Ekleme Tarihi: 06 Mart 2018 - Salı

ŞEKERİM

Yıllar su gibi akıp gitmiş. Hiç farkına varamıyoruz. Ne zaman bir olay yaşasak geçmişi film şeridi gibi hafızamızda canlandırıyor ve ardından "vay anasına!" demekten kendimizi alamıyoruz. İşte öyle bir an yaşıyorum şu sırada. Geçen hafta şeker fabrikalarının satışa sunulmasına tepki olarak bazı partiler ve sivil toplum kuruluşları olarak imza kampanyası düzenlediler. Oldukça ilgi gördü. Aslında daha çok ilgi görmesi gerekirdi diye düşünüyorum. Benim anılarımda da şeker fabrikasına ilk ziyaretim aklıma geldi.
Her zaman olduğu gibi ortaokulda da aktif ve sosyal etkinliklerde en ön safta yer alan bir öğrenciydim. Öğretmenlerimiz beni ve arkadaşım Mehmet Arısoy’u görevlendirdiler. Yöremizin en endüstriyel tarım ürünü şeker pancarı ve Türkiye’de ilk kurulan şeker fabrikalarından biri de Uşak Şeker Fabrikası. “Siz ikiniz oraya gidecek, inceleyecek ve gelip burada arkadaşlarınıza anlatacaksınız” dediler. Ve hemen işe koyulduk.

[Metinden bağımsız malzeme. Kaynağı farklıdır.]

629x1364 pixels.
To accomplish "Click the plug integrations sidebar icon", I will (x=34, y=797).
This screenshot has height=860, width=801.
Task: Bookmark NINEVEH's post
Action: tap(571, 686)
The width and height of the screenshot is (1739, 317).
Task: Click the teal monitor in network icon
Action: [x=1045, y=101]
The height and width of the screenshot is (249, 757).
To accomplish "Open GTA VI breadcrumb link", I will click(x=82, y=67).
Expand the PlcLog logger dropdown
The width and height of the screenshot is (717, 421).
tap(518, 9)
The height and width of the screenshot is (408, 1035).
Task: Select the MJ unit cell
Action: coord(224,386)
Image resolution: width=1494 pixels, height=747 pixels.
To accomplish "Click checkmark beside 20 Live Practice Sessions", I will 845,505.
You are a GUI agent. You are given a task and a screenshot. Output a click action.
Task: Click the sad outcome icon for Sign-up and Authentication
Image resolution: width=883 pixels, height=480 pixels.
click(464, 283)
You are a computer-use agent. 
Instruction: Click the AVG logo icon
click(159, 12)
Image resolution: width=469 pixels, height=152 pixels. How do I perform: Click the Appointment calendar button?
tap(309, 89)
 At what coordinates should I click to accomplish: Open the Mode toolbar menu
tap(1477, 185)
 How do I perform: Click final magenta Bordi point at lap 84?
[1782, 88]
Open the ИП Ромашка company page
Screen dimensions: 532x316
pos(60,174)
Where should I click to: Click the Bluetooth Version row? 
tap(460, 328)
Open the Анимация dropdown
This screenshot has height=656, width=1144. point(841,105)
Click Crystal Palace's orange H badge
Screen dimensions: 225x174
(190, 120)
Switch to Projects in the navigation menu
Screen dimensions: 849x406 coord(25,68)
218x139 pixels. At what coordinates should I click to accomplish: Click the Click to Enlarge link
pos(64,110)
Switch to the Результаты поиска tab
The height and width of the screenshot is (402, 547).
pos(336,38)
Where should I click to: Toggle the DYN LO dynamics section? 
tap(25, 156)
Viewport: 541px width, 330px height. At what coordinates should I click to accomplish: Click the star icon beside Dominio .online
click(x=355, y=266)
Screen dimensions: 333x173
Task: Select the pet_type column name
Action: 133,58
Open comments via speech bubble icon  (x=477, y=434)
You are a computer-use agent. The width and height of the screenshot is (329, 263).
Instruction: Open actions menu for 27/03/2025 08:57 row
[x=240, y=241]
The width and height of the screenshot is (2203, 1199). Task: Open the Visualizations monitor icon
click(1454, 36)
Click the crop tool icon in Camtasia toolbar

Ne yaparız, ne ederiz, nereden girip nerden çıkarız diye planlamalar yaptık. Kütüphaneden olduğu kadar doküman bulduk, okuduk, notlar aldık. Sonra neredeyse ilk kez oluyor, Uşak Şeker Fabrikası’na yolculuğumuz başladı. Fabrika önüne geldiğimizde bizi karşılayanlar, pancar istemeye geldiğimizi sandılar. Oysa biz araştırmacı gazeteci edalarıyla; "Amca biz müdürle görüşeceğiz" deyince ortam değişti. Hemen telefona sarılıp "efendim burada iki çocuk var sizi göreceklermiş" dedi. Sonra bize dönerek nereden ve niçin geldiğimizi sordu, döndü telefona anlattı.. “Tamam efendim” cevabıyla bizi yanına alıp doğruca müdürün odasına götürdü. Şimdi adını anımsayamadığım müdür bey ayağa kalkıp bizi karşıladı. “O küçük beyler, maaşallah, maaşallah demek burayı inceleyeceksiniz”. “Evet efendim biz şekerin nasıl olduğunun öğrenip sonra okuldaki arkadaşlarımıza anlatacağız” dedik. “Çok iyi yapmışsınız. Şimdi ben size bir görevli vereceğim o size baştan sona her şeyi anlatacak. Şimdi çaylarınızı için ve görevliyi buraya çağıralım” dedi. Gelen yetkili bizim saçlarımızı okşayıp “gelin bakalım” dedi ve odasına götürdü. "Önce baştan sona size anlatayım sonrasında fabrikayı dolaşıp bire bir göstereyim" dedi. Bizler de onu dinlemeye başladık. Burada söz etmeden geçemeyeceğim. Görevli konuşurken bazı harflerde zorluk yaşıyordu. İlk kez karşılaştığımızdan yadırgadık sanırım. Gülme krizine girmiştik. Sonradan çok utandığım bu duruma engel olamıyorduk ve bir müddet ara verdik. Derken alıştık ve edindiğimiz bilgiler ışığında fabrikayı da dolaştık. Baştan sona bilgi, yüklenmiştik adeta. Gördüklerimiz karşısında ŞEKER’i daha iyi tanıdık ve de hayran olduk.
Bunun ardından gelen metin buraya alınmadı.